### Fragment dokumentu:

FSO-Polonez Tuning Klub
GŁÓWNE KATEGORIE FORUM => TECHNIKA => Układ Hamulcowy => Wątek zaczęty przez: patrick w Marzec 06, 2012, 17:11:30 pm
-
Przygoda zaczęła sie od tego z hamował coraz słabiej az wkoncu trzeba było pompowac zeby był pedał i wtedy w miare hamował. Odpowietrzyłem cały układ zaczynajac od koła ktorej jest najdalej od pompy, po odpowietrzeniu hamulców juz nie było.
Wymieniłem pompe hamulcowe, odpowietrzyłem układ i dalej zero hamulca, wiec załozyłem dla pewnosci jeszcze inne pompe hamulcowe odpowietrzyłem pompe i hamulca dalej brak, wymieniłem serwo hamulca dalej brak. Wkoncu wpadłem na pomysł zeby odkrecic cos takiego co jest koło pompy (chyba korektor siły hamowania) i z niego zaczeło syczec powietrze, pedał jest w miare tak jak i hamuje w miare ale pod wiekszym naciskiem pedał wpada w podłoge. Klocki i tarcze hamulcowe sa dobre, ma ktoś z was jakis pomysł co mu dolega? Dodam ze pompy jak i serwo brałem uzywane ale watpie zeby dwie były złe pompy i serwo, chociaz serwo wspomaga hamulce wiec nic to nie ma do tego. Pomózcie bo juz mnie szlak trafia <uoee>
-
A cylinderek żaden nie puszcza? Jeśli cylinderki są 100% dobre to wina leży w kolektorze siły hamowania, nie trzyma ciśnienia.
-
Cylinderki dobre w 100% nic nie cieknie, to w takim razie wymieniam korektor siły hamowania:)
-
korektor siły hamowania wymieniony, hamulce są <lol> dzięki Rsilak :]
-
Podłącze się, jest taki problem z Caro 96 na Lucasach:
Dojeżdżam np do świateł, hamuję, początkowo pedał hamulca stawia opór, jest twardy, samochód zatrzymuje się. Jest ok ale czuje że pedał hamulca pomalutku się zapada, po chwili prawie do końca, auto dalej stoi nie stacza się. Jak cofnę nogę i "pod-pompuję" raz znowu jest twardy no ale ponownie się zapada, płynu nie ubywa...
Co może być winne?
-
możliwe że zapowietrzone, nie robiłeś remontu niedawno?
-
wymieniałem gumy na jednym cylinderku z tyłu, ale odpowietrzyłem...
-
1.kiedy ostatnio wymieniałeś płyn hamulcowy?? Może być już stary i naciągnął wody
2. czy nie słychać żadnego syczenia z okolic serwa hamulcowego lub nie falują ci obroty ?? Możesz mieć walnięte. Miałem identyczny przypadek w A4 mimo, że nie było wcześniej wymienionych syczeń itp:)

### Fragmenty danych:
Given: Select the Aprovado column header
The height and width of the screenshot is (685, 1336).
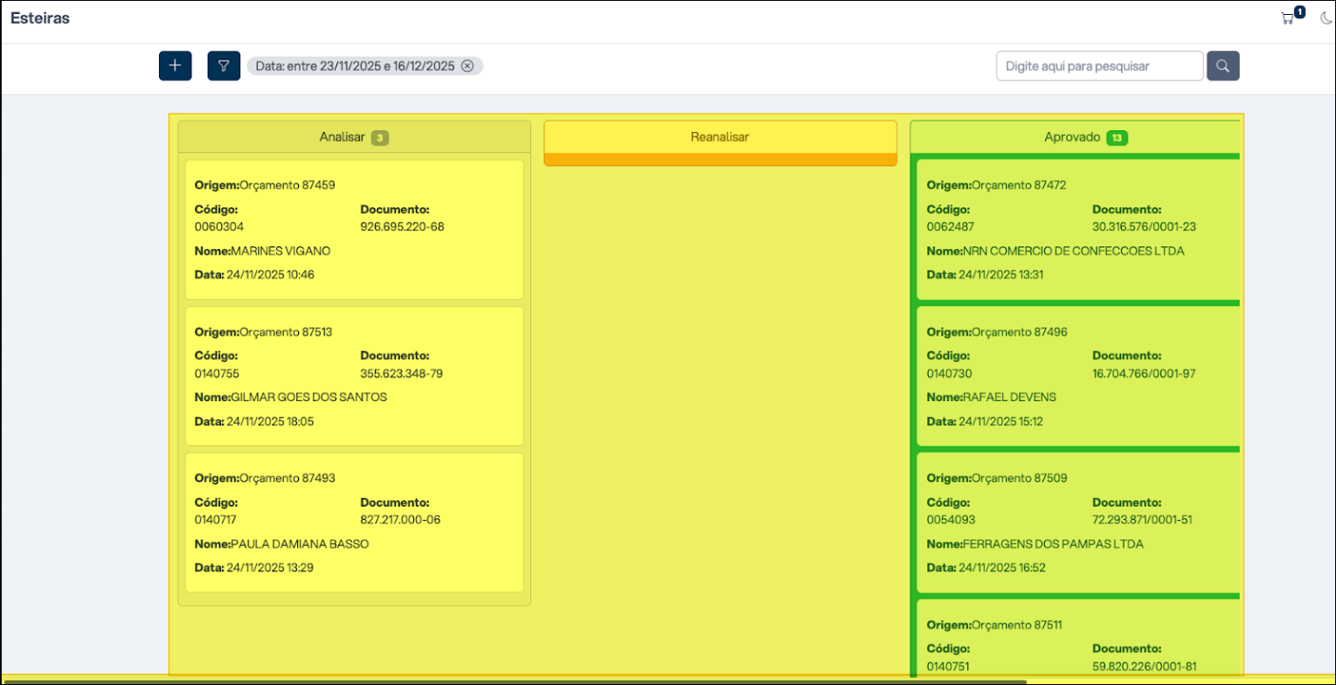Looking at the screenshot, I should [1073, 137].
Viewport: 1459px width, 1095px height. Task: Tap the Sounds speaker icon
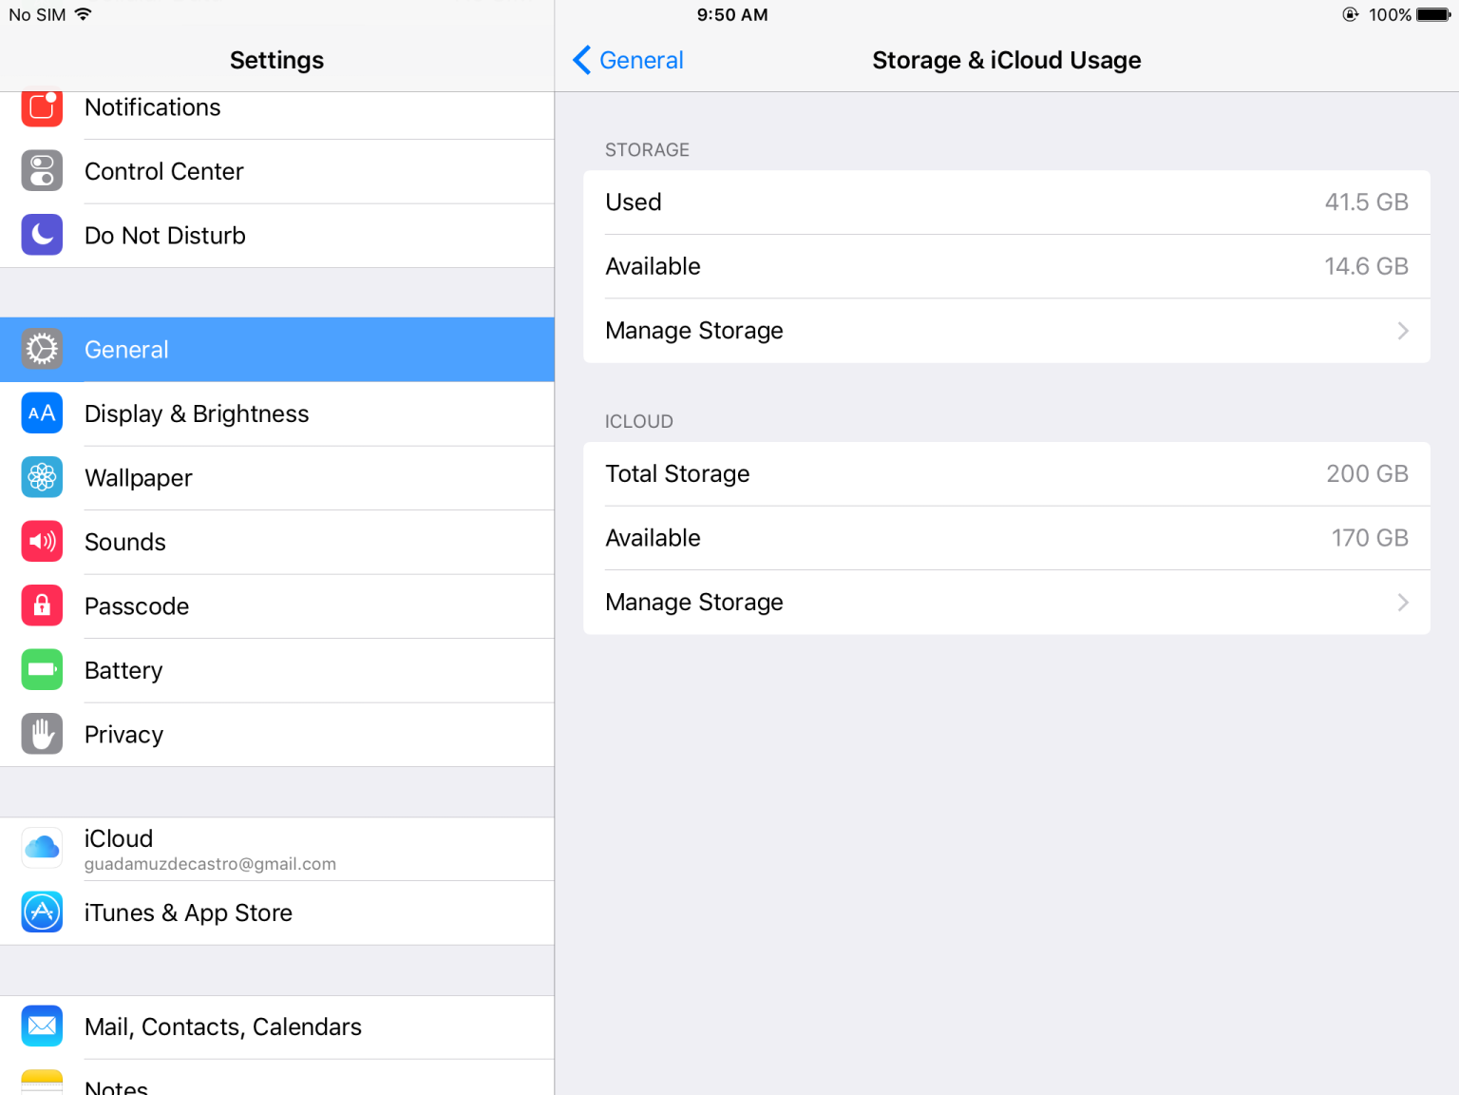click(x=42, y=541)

### Zadania do wykonania:
1 – Wyodrębnij z wątku z forum dosłownie cały fragment od słów "Co może być" w dół aż po słowa "wymienionych syczeń itp:)".
2 – Wypisz wszystkie części układu hamulcowego, które według wątku z forum zostały wymienione przez jego uczestników.
Dane pochodzą z innego źródła niż wątek z forum.

### Rozwiązania zadań:
1 –
Co może być winne?
-
możliwe że zapowietrzone, nie robiłeś remontu niedawno?
-
wymieniałem gumy na jednym cylinderku z tyłu, ale odpowietrzyłem...
-
1.kiedy ostatnio wymieniałeś płyn hamulcowy?? Może być już stary i naciągnął wody
2. czy nie słychać żadnego syczenia z okolic serwa hamulcowego lub nie falują ci obroty ?? Możesz mieć walnięte. Miałem identyczny przypadek w A4 mimo, że nie było wcześniej wymienionych syczeń itp:)

2 –
- pompa hamulcowa
- serwo hamulca
- korektor siły hamowania
- gumy na jednym tylnym cylinderku